▸ Activity
Answer these questions from the text on the Eucharist and the family meal below:
(a) After a priest says the words of consecration, where do Catholics believe Christ is present?
(b) According to the secretary at the doctor's office, what was she going to do about dinner?
(c) Which three dishes does the writer name as ones perfected in stages?

▸ Page extract
-- Opening Marker --
The Eucharist: the highest meal

From Michele's last sentence, we can see why our Lord used the meal as the foundation of the highest sacrament in the Church: the Eucharist. It is this integral part of our being, and all can relate to it. Often, a first date involves going out to dinner. Such is with Christ. His "date" with us is in the form of the Holy Mass, most especially in receiving Communion.

The gift of Himself is what makes the Eucharist unique. In the Catholic tradition, we truly believe that Christ is present in the Host after the words of consecration are said by a priest. Each Catholic then approaches the altar, the family table, to receive. Back in the pew, we offer our prayers of thanksgiving for the great gift, such as in the blessing before a family meal the blessing is said.

This year is the year of the Eucharist, and we must take this opportunity more fully understand the gift given in the Eucharistic meal.

Reflections of society

The instance of "order ahead, pick up to go" restaurants and fast-food chains, I believe, is a direct response to the breakdown of the family in society. Those who are single or who do not take the time (most often because they do not have it!) to prepare a meal often find themselves resorting to these options. This further dehumanizes the concept of a family meal.

For example, on Friday night, the secretary at my doctor's office was discussing with myself and other patients what she was going to do for dinner. "O, I'm picking it up!" she said. "There is no way I am going to take the time to cook after working all day." This comment reflects a twisted sense of priority among the family. In lieu of spending money on fancy haircuts, nice clothes, golfing trips and expensive cars, families ought to recognize the importance of the sacrifices necessary that one parent (traditionally the mother) is able to be home to prepare a meal.

But, I can't cook!

Fears such as lack of cooking skill ought not be downplayed; practice makes perfect, or at least better! For me, I am not so good at cooking. I go through stages where I will perfect certain dishes, such as mashed potatoes, tri-color pasta or wraps. It seems that my ability to cook has not been fostered largely because I have no one to cook for. During the summer, with the company of Christopher and Michele, I was able to fine-tune my cooking skills. For this reason, it is especially important for young, single people to form such communities of friends to share the cooking responsibilities. This will help to prepare them for marriage in a practical way. Then in partaking of the meal, they are able to exercise the giving and receiving and also to engage in fruitful and healthy conversation. This is the very act of sharing their lives with one another of which Michele spoke.
-- Closing Marker --
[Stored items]
-- Opening Marker --
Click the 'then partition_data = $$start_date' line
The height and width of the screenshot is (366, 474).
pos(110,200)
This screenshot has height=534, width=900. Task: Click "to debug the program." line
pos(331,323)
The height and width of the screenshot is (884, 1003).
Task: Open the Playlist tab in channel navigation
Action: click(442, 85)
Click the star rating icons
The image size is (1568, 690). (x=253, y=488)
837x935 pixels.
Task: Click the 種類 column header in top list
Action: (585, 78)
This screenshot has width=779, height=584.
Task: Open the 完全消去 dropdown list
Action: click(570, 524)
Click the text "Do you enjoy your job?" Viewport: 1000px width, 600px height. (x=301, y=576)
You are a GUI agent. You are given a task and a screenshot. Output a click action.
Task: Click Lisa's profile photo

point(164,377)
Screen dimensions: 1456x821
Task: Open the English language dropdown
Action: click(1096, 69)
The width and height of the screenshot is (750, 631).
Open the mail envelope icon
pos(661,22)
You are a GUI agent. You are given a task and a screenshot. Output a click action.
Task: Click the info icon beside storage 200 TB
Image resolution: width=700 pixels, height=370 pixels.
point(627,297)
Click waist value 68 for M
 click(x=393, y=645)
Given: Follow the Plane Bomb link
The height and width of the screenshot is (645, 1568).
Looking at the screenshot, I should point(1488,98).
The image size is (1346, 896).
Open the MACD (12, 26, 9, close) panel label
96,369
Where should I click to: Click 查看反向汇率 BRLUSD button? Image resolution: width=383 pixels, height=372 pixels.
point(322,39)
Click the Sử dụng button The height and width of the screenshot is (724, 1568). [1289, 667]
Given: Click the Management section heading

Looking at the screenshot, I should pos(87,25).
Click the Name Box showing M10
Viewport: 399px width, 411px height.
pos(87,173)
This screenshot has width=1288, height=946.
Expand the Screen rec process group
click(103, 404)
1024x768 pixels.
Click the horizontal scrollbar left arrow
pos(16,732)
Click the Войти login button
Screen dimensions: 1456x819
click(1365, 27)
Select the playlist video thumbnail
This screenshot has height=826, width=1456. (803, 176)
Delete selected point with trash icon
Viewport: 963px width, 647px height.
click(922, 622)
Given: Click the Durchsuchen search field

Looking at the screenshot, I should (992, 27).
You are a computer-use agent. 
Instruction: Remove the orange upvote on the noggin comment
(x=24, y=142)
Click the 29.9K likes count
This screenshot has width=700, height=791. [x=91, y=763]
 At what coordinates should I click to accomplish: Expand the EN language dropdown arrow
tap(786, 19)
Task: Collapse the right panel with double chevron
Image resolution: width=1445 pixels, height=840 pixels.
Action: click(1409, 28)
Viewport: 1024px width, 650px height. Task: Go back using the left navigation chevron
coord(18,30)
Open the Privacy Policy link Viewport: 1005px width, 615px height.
-- Closing Marker --
▸ Result of this task
(a) In the Host.
(b) She was going to pick it up, because she would not take the time to cook after working all day.
(c) Mashed potatoes, tri-color pasta and wraps.